The name zultanite may be new, but this particular mineral has been known since 1801 when it was first discovered in the Ural Mountains in Russia. Its gemological name is diaspore, and it is a hydrated aluminum oxide colored by manganese. It was first faceted as a gemstone in the 1980's, but has never been mined commercially until recently.
Zultanite has reasonably good gemstone characteristics. It has a hardness of 6.5 to 7 on the Mohs scale, comparable to peridot and tanzanite . It has a refractive index of 1.702-1.750, between tanzanite and spinel . zultanite does have perfect cleavage in one direction, making it a challenge to cut.

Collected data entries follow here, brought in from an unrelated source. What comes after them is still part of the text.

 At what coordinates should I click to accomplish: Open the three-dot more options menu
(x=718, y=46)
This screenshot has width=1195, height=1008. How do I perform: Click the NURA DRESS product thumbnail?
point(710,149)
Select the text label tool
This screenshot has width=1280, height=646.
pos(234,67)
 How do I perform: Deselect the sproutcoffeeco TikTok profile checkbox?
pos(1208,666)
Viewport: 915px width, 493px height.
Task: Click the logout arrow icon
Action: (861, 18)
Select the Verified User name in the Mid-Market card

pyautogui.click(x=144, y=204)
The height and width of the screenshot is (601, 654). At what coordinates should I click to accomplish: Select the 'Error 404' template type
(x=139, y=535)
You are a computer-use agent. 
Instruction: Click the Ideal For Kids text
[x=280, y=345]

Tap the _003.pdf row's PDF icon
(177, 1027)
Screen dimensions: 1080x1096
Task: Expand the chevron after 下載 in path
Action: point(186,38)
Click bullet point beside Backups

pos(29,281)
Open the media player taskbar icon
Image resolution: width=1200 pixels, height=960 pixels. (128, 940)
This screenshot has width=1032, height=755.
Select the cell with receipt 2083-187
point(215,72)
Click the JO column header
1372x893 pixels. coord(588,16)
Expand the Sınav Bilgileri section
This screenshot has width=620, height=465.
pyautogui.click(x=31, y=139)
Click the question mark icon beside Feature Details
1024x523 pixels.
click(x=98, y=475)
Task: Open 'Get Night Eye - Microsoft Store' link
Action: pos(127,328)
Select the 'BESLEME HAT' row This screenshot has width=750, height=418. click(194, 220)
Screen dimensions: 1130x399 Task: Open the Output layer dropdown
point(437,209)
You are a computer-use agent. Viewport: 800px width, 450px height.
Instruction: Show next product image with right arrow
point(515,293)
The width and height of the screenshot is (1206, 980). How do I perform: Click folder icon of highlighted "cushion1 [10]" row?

Gems that change color under different lighting are rare and zultanite is attracting buyers drawn to this unique quality. Under natural or fluorescent light, diapsore has a kiwi green color, with flashes of yellow. zultanite displays a champagne color under incandescent lighting, and when exposed to subdued lighting, such as candlelight, it has a pinkish color. The larger the stone, the more pronounced the color change effect will be.
zultanite deposits have now been found in a number of locations around the world, including Arizona and Pennsylvania in the USA, New Zealand, Brazil, Argentina, Russia, UK and China. But thus far the only gem-quality material has been mined in Turkey.